Conclusions et incidences

Un certain nombre de théories sur le développement des habiletés d’orthographe (p. ex. Ehri, 1986; Gentry, 1982; Henderson, 1985) soulignent que les enfants épellent les mots en utilisant d’abord la phonologie. Les enfants qui commencent à épeler des mots traversent une période pendant laquelle ils épellent chaque mot de gauche à droite en utilisant leurs connaissances sur les correspondances phonèmes–graphèmes et sur les noms des lettres pour représenter les sons des mots. Pendant les étapes suivantes du développement, des sources d’information additionnelles de niveau plus élevé entrent en jeu, notamment la connaissance des modèles orthographiques et des relations morphologiques, lesquelles ne seraient pas à la disposition des enfants qui commencent à épeler. Les recherches analysées dans le présent document suggèrent que ces opinions sur le développement des habiletés d’orthographe sont trop limitées. Même les enfants qui commencent à épeler utilisent diverses sources de connaissance—non seulement leurs connaissances phonologiques, mais également leurs connaissances orthographiques et morphologiques—pour guider leur orthographe (voir également Rittle-Johnson & Siegler, 1999; Kwong & Varnhagen, 2005; Varnhagen, McCallum, & Burstow, 1997; Wright & Ehri, 2007).
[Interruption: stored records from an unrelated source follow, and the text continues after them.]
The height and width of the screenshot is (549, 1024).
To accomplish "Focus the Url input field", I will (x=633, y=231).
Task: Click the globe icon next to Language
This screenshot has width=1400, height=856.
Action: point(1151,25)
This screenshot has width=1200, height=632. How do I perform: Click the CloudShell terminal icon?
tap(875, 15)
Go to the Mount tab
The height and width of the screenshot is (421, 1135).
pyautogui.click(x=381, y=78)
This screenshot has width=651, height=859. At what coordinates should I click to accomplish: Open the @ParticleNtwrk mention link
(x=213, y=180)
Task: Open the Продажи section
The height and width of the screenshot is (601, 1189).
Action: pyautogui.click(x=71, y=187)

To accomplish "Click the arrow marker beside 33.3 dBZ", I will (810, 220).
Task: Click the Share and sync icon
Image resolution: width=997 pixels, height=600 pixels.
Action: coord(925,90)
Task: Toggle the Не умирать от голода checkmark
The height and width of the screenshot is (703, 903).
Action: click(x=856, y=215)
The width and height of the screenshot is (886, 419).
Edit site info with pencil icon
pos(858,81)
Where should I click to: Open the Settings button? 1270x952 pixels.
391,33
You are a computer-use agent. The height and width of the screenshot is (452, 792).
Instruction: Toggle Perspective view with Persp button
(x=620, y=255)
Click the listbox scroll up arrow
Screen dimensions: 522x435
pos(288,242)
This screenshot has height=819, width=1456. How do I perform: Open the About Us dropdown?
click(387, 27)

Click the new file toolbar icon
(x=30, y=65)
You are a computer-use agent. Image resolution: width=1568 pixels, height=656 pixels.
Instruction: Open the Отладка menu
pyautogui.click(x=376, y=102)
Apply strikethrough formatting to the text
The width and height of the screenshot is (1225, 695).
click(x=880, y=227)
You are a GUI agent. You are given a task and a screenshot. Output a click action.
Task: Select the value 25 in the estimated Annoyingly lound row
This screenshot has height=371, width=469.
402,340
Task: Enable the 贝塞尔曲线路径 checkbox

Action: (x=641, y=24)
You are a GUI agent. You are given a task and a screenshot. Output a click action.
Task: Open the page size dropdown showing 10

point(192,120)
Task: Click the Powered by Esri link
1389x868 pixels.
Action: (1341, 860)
De plus, comme nous l’avons vu, les trois types de connaissance ne sont pas de nature homogène. Dans chaque domaine, les enfants utilisent des modèles simples pour ensuite utiliser des modèles de plus en plus complexes. Il est donc faux d’affirmer que tous les modèles orthographiques ou que tous les modèles morphologiques sont acquis en même temps.

Les recherches futures qui porteront sur les facteurs linguistiques influant sur le niveau d’efficacité des habiletés d’orthographe continueront de fournir une image plus claire sur le développement des habiletés d’orthographe. Ces analyses spécialisées sur le niveau d’efficacité des habiletés d’orthographe des enfants permettront aux praticiens de comprendre les raisons pour lesquelles il existe des différences quant au développement et d’identifier les troubles qui nécessitent une attention particulière dans le cadre de l’enseignement de l’orthographe. Ce genre d’approche éducative fondée sur des modèles permettra aux enfants d’acquérir les habiletés requises pour atteindre le niveau le plus élevé possible en orthographe.